**Texte extrait:**
Les bombardements turcs sur les zones kurdes créent la panique au sein de la population prise au piège.

Un blessé aux soins intensifs dans un hôpital de Afrine, hier. Delil Souleiman/AFP

Les affrontements se poursuivent à Afrine, onze jours après le début de l’offensive turque lancée avec l’aide de rebelles syriens pour chasser de la frontière la milice kurde des Unités de protection du peuple (YPG, bras armé du PYD). Ce groupe est classé comme « terroriste » par Ankara, mais est par ailleurs un allié incontournable de Washington dans la lutte contre les jihadistes. Les avions turcs survolaient hier Afrine, alors que les bombardements dans les environs de la cité ont gagné en intensité ces derniers jours. Selon des responsables kurdes, des roquettes se sont abattues sur la ville, relativement épargnée jusque-là par les violences, faisant 12 blessés.

« Les bombardements sont incessants », déplore Birusk Heseke, porte-parole des YPG à Afrine, contacté par L’Orient-Le Jour par téléphone. « Les avions survolent la région en continu, et ce même à l’heure où je vous parle, j’entends larguer des bombes », poursuit-il. « Nous riposterons de plus belle », affirme le porte-parole. Les combats les plus violents se déroulent principalement dans le nord et l’ouest de la région. Ils sont accompagnés de tirs d’artillerie et de frappes aériennes turques, selon l’Observatoire syrien des droits de l’homme (OSDH). « À Bolbol (Nord), les forces proturques tabassent les habitants, les dépouillent et leur prennent leurs maisons », poursuit Birusk Heseke. Du côté des groupes armés faisant partie de l’Armée syrienne libre, qui se battent eux aussi contre les Kurdes, peu d’informations circulent. « Je ne peux rien vous dire pour l’instant car nous nous préparons à élargir le front dans les jours à venir », confie Abou Iyad, combattant au sein de l’Armée nationale syrienne. Même son de cloche du côté des troupes du premier régiment de l’Armée syrienne libre, dont un membre confirme que l’offensive risque de prendre un autre tournant très prochainement.


(Lire aussi : Les rebelles syriens ont-ils d’autre choix que de s’allier à la Turquie ? )


Civils pris au piège
« La Turquie utilise toutes les armes possibles et ne respecte en rien le droit de la guerre. Plus de 45 000 hommes sont déployés par les Turcs, dont des combattants al-Nosra (ex-branche d’el-Qaëda qui combat sous le drapeau de Tahrir el-Cham), Ahrar el-Cham (groupe salafiste), et même l’État islamique », avance pour sa part le porte-parole du YPG. « C’est absolument faux », écrit le combattant de l’ASL via Whatsapp. « Nous sommes en désaccord total avec al-Nosra, comment accepterions-nous qu’il participe à l’offensive “Rameau d’olivier” ? »

(Données extraites d'une collection)
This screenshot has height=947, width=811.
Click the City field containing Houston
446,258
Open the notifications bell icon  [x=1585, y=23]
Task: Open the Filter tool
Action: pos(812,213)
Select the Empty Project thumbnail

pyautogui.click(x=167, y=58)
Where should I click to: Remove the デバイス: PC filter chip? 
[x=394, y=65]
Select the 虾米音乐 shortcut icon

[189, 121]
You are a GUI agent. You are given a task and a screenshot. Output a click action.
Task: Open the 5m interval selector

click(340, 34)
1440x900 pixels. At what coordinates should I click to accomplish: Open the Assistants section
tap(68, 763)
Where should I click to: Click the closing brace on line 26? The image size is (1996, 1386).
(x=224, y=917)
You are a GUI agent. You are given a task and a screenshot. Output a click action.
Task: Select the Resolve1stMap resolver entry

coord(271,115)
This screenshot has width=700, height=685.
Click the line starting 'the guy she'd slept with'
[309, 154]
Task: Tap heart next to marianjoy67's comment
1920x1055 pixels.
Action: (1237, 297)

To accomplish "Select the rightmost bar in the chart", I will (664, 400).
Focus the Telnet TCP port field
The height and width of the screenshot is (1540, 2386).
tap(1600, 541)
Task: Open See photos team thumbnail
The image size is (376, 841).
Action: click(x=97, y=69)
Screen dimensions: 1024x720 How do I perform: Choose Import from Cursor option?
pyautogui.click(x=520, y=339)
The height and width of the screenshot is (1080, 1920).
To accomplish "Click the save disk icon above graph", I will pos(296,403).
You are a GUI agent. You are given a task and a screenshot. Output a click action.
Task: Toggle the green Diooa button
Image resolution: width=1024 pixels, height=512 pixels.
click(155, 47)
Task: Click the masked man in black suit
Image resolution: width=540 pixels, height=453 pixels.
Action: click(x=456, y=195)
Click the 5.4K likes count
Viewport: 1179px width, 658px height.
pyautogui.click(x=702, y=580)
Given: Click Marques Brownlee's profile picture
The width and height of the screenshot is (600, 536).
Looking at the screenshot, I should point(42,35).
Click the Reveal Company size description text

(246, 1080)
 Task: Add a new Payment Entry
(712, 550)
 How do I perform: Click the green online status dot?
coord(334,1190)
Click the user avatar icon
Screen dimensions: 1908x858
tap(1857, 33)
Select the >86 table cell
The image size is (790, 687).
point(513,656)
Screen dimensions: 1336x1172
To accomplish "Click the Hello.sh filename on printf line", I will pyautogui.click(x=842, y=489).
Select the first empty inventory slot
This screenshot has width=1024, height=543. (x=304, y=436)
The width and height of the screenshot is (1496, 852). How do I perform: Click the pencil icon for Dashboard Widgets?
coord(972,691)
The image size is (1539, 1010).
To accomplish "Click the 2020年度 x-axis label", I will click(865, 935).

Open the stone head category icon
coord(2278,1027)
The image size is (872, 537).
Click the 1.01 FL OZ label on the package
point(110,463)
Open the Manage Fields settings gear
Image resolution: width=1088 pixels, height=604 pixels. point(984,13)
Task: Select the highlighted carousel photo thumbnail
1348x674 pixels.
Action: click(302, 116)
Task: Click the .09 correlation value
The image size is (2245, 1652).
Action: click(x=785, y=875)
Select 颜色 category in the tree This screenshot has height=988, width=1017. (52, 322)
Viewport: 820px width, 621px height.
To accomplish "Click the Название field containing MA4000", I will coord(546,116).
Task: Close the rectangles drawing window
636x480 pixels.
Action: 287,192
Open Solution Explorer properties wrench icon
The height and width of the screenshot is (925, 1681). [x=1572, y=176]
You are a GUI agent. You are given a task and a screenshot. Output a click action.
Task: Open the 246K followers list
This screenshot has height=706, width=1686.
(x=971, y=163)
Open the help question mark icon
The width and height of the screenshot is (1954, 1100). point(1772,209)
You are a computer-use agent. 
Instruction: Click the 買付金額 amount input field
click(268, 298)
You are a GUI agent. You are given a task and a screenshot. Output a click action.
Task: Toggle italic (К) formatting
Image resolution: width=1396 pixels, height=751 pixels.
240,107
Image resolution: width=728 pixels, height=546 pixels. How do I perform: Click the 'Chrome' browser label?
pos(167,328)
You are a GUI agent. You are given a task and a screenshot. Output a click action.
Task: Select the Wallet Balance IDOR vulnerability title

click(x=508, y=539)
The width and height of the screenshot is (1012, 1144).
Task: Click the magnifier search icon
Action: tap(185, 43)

**Consigne:** Rédigez la suite de l'article sur l'offensive turque à Afrine en reprenant après sa dernière phrase.

**Réponse:**
poursuit-il.

Au-delà des développements militaires, la situation des civils reste extrêmement inquiétante. À Afrine, quelque 15 000 personnes fuyant les combats ont été déplacées dans la région, tandis qu’un millier ont trouvé refuge dans la province voisine d’Alep, selon Ursula Mueller, secrétaire générale adjointe de l’ONU, chargée des affaires humanitaires. Les blessés continuent d’affluer dans les principaux hôpitaux de la ville. « Ankara vise délibérément les civils, c’est extrêmement monstrueux », poursuit Birusk Heseke qui indique que neuf personnes auraient péri hier à l’issue de bombardements turcs. La Turquie se défend de telles accusations et a indiqué prendre pour cible uniquement les positions militaires des YPG. Mardi, le ministre turc de la Défense, Nurettin Canikli, a assuré devant le Parlement que l’armée et les rebelles syriens qui lui sont alliés « n’ont fait de mal à aucun civil ». Depuis le 20 janvier, 91 combattants kurdes ont été tués de même que 85 rebelles pro-Ankara, selon l’OSDH. En outre, 67 civils dont 20 enfants ont péri dans les bombardements turcs sur Afrine, a ajouté l’ONG. Ankara a par ailleurs affirmé avoir perdu sept soldats dans l’opération.


(Lire aussi : Dans les hôpitaux d'Afrine, l'offensive turque fait craindre une "tragédie")


Peur et angoisse
Pris en étau dans les combats, certains habitants de Afrine refusent de s’exprimer auprès de médias par crainte. Des nouvelles parviennent cependant à travers leurs proches, vivant en zones prorégime ou prorebelles. Kilda* vit à Alep, reconquise par les troupes de Bachar el-Assad aidé de ses parrains russe et iranien, en décembre 2016. Cette jeune Kurde reçoit constamment des messages de ses parents résidant à Afrine. « Ils vont bien heureusement, mais ils vivent dans la peur et l’angoisse », raconte-t-elle, précisant qu’ils avaient dû la semaine dernière se réfugier dans une grotte avant de pouvoir regagner leur appartement. La ville, à majorité kurde, abrite toutefois une grande communauté arabe.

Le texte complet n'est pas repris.